TEXT |
########

A lot of people are deeply concerned about misinformation.
People often come to believe in falsehoods as part of how they identify with a social group. Once established, false beliefs are hard to overcome. Beliefs are a shorthand we use in trying to make sense of the world.
Misinformation is often propagated in order to engender delusion, or a firmly-held belief that does not correspond with reality. Prominent examples of delusions include belief in a flat earth, the risk of vaccines causing autism, or that moon landing was staged.
Delusions – if sufficiently widespread or if promoted aggressively enough – can have a significant effect on the operation of our society, particularly when it comes to involvement in democratic processes.
Misinformation campaigns seek to drive these effects. For instance, promoting a false belief that immigrants are eating household pets might motivate the implementation of laws that lead to unjustifiable treatment of immigrants.
For some, the idea that technology might help with this sort of problem is appealing. If misinformation is the cause of harmful delusions, maybe having less misinformation would help.
The explosion in popularity and efficacy of generative AI has made the creation of content that carries misinformation far easier. This has sharpened a desire to build tools to help separate truth and falsehood.

########

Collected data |

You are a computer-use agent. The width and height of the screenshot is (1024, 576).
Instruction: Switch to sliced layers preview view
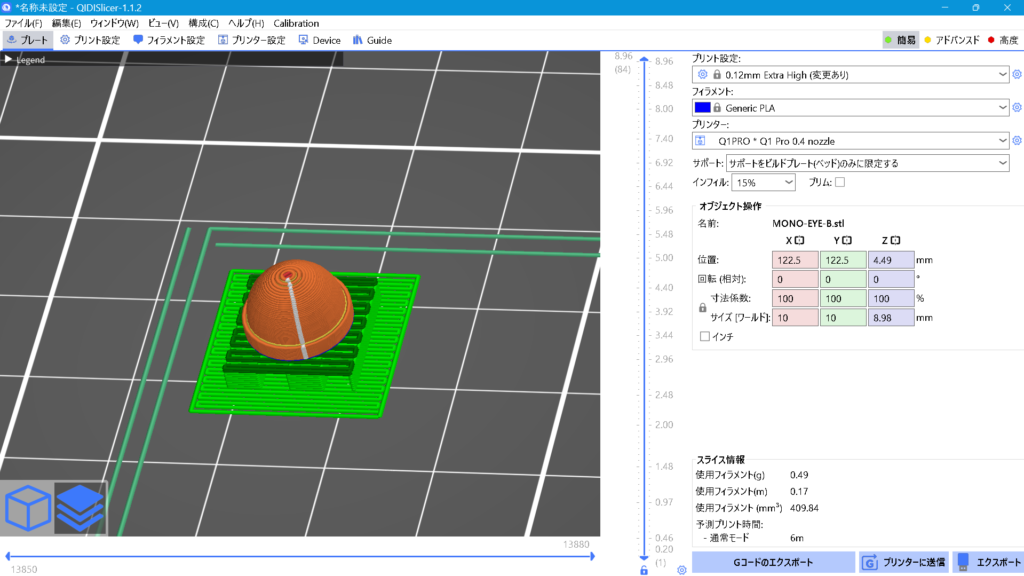point(79,508)
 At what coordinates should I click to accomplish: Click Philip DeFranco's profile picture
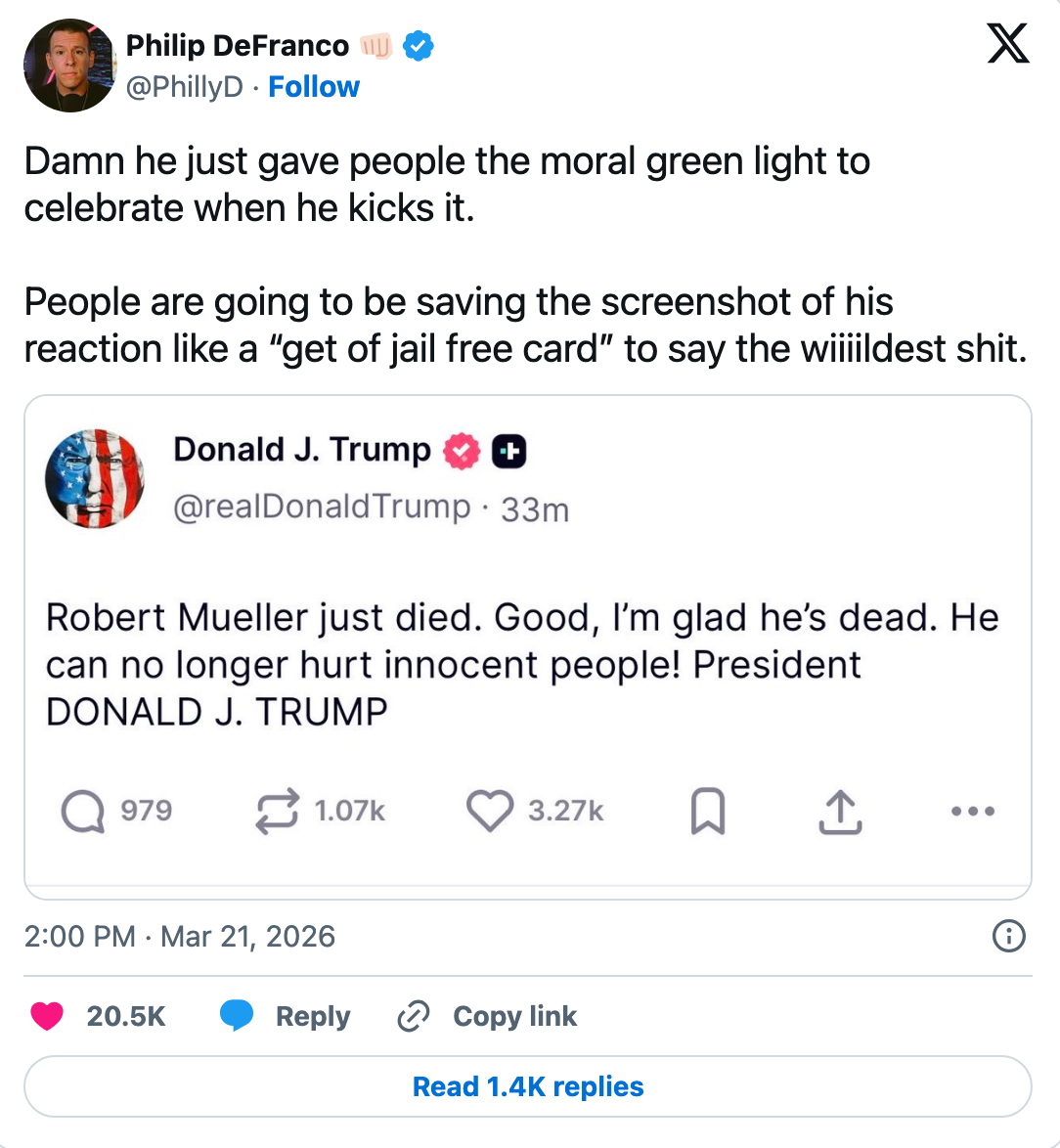tap(69, 66)
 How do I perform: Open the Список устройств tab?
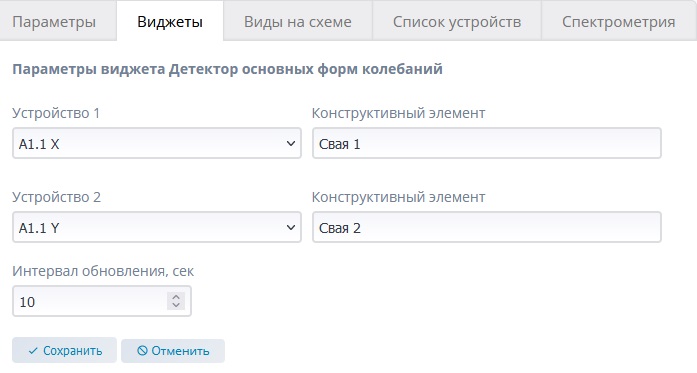(x=457, y=22)

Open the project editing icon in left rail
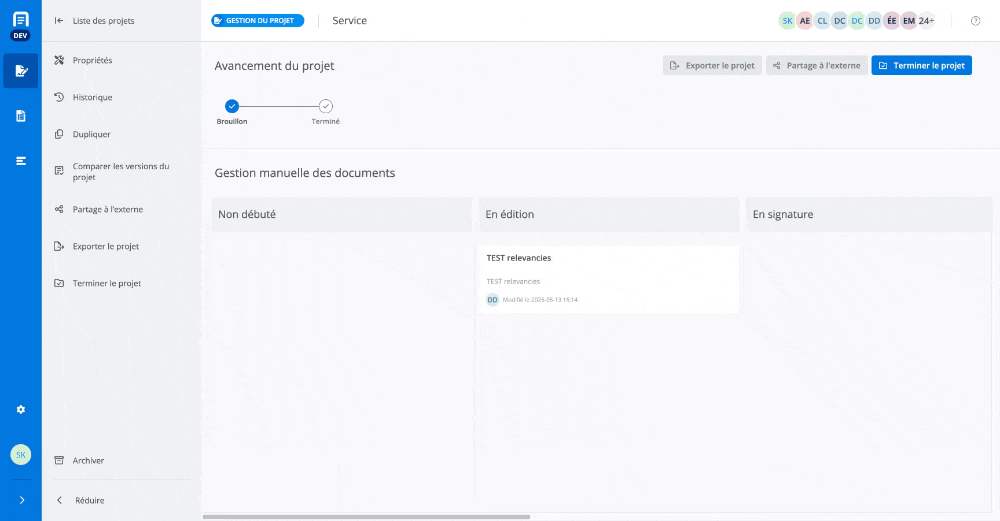20,71
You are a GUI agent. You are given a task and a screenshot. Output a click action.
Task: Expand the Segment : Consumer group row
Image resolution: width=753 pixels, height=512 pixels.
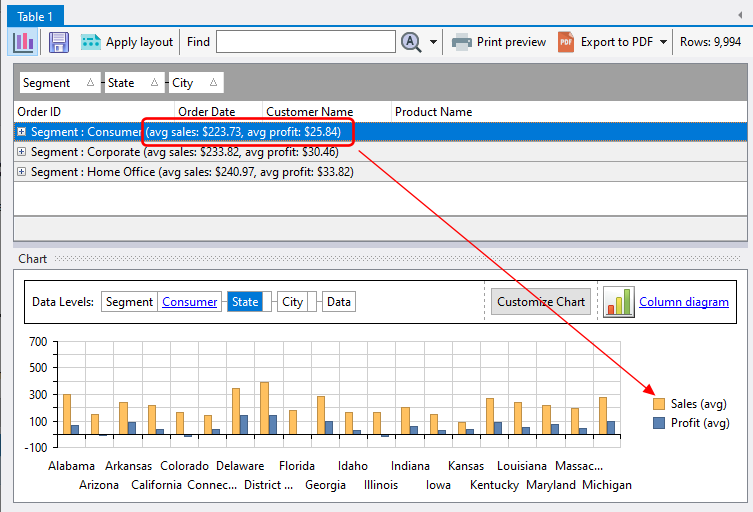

########

TASK REQUIREMENTS |
1. What prominent examples of delusions does the text on misinformation name?
2. Could you resume the text on misinformation, picking up right after its final sentence?

TASK RESPONSES |
1.
- Belief in a flat earth
- The risk of vaccines causing autism
- That the moon landing was staged

2.
A Security Mechanism
Preventing the promotion of misinformation can be formulated a security goal. We might set out one of two complementary goals:
- It must be possible to identify fake content as fake.
- It must be possible to distinguish genuine content.
Our adversary might seek to pass off fake content as genuine. However, an easier goal might be easier to achieve: the adversary only needs to avoid having their fake content being identified as fabrications.
Note that we assume that once a story is established as fake, most people will cease to believe it. That’s a big assumption, but we can at least pretend that this will happen for the purposes of this analysis.
In terms of capabilities, any adversary can be assumed to be capable of using generative AI and other tools to produce fake content. We also allow the adversary access to any mechanism used to distinguish between real and fake content[1].
Technical Options
Determining what is – or is not – truthful is not easy. Given an arbitrary piece of content, it is not trivial to determine whether it contains fact or fabrication. After all, if it were that simple, misinformation would not be that big a problem.
Technical proposals in this space generally aim for a less ambitious goal. One of two approaches is typically considered:
- Mark fake content as fake.
- Mark genuine content as genuine.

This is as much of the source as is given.